Thursday, June 14, 2007

from Call Me Ish:

You can approach BIG America and spread yourself like a pancake, sing her stretch as Whitman did, be puffed up as we are over PRODUCTION. It's easy. THE AMERICAN WAY. Soft Turn out paper cups, lies flat on the brush. N.G.

Or recognize that our power is simply QUANTITY. Without considering purpose. That is, so long as we continue to be INGENIOUS about machines, and have the resources.

Or you can take an attitude, the creative vantage. See her as OBJECT in MOTION, something to be shaped, for use. It involves a first act of physics. You can observe POTENTIAL and VELOCITY separately, have to, to measure THE THING. You get approximate results. They are usable enough if you include the Uncertainty Principle, Heisenberg's law that you learn the speed at the cost of exact knowledge of the energy and the energy at the loss of exact knowledge of the speed.
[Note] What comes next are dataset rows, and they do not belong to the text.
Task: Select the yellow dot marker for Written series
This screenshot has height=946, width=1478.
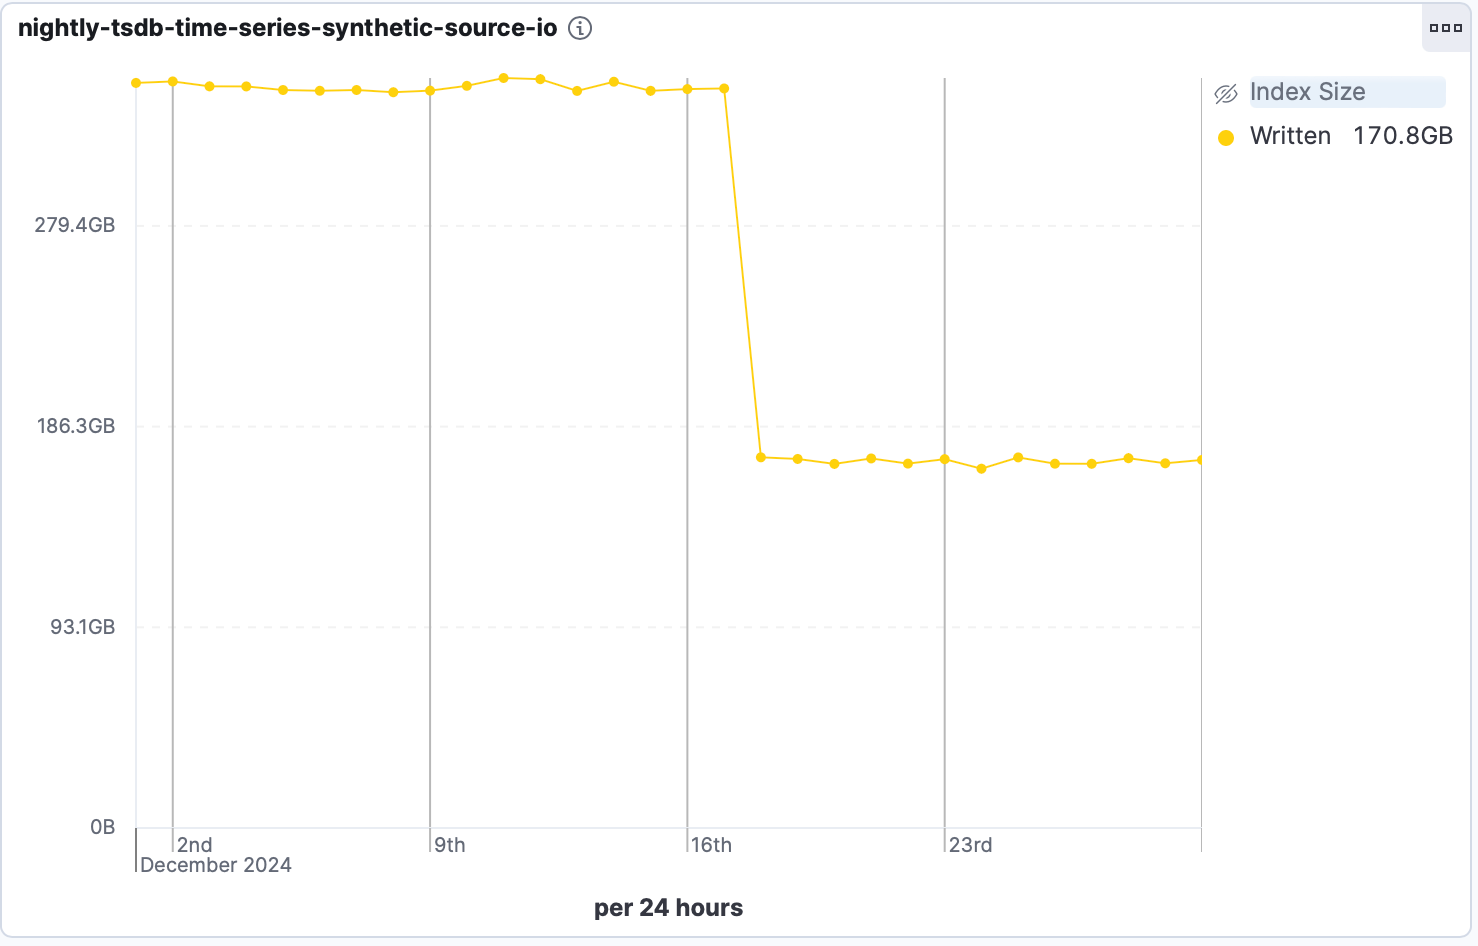Action: 1225,136
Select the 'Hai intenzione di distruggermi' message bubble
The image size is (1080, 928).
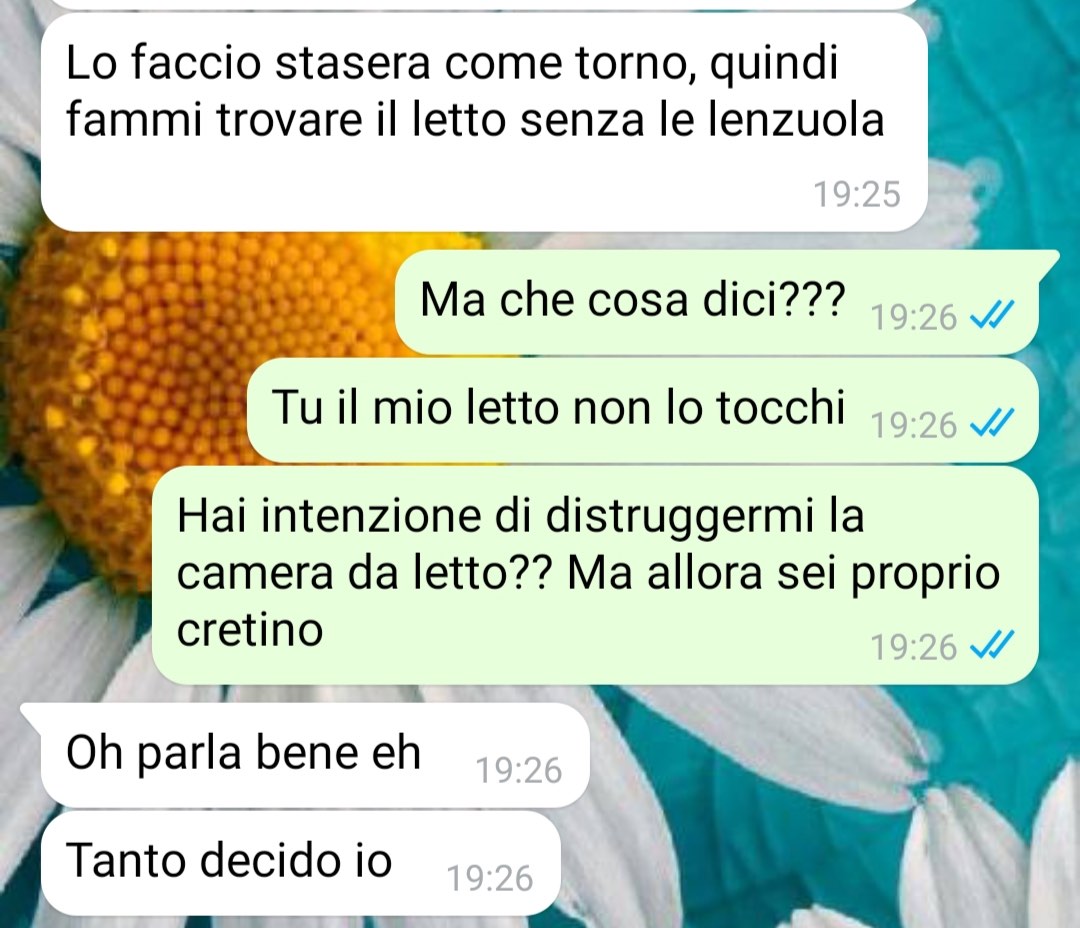(x=595, y=575)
I think this is wickedly wise stuff. doesn't that 3rd paragraph sound like a disquisition on language? America, that thing beyond country, is a language, as well as an implement. it is a political unit, of course, even as it slops over boundaries. but stop not there. you maybe heard of the investment turbine, the BRIC countries (Brazil, Russia, India, China). bursting at the seams with the new working monster. not talking just poli sci or economics. here is language caught in people, or vice versa. a language of usage, and a usage of language. think of the recent examples in poetry. LANGUAGE poetry, which is so consciously political in its self-regard. or flarf, which is consciously apolitical it its sources. apolitical doesn't exist, of course, so naturally we have a cognitive intensity of concern in flarf's welcoming of the so-called inappropriate. I throw these out as examples of the merrie making to be confronted. I mean I go back to Olson, who I have been reading for 35 years. and he goes back to Melville. and Melville goes back. the news aint old, and it has something to do with how poetry aint a knick knack. it aint. it don't gotta be fraught with laboured points, but certainly it seems to live stronger in a confrontation of essential speech and action. love America? hate it? what's the point? sure there are American acts you can point to, either way, but the more majestic problem is the machine itself, and how it construes us. and by us, I mean every which person, creature, plant or entity humbled on this orb. how do we contain any of this in speech? how does speech become action? no doubt I'm way beyond myself here, but I just want to maintain that Olson aint ready for the back shelf, so far as I can see. and Moby Dick continues as a new and vital puzzlement.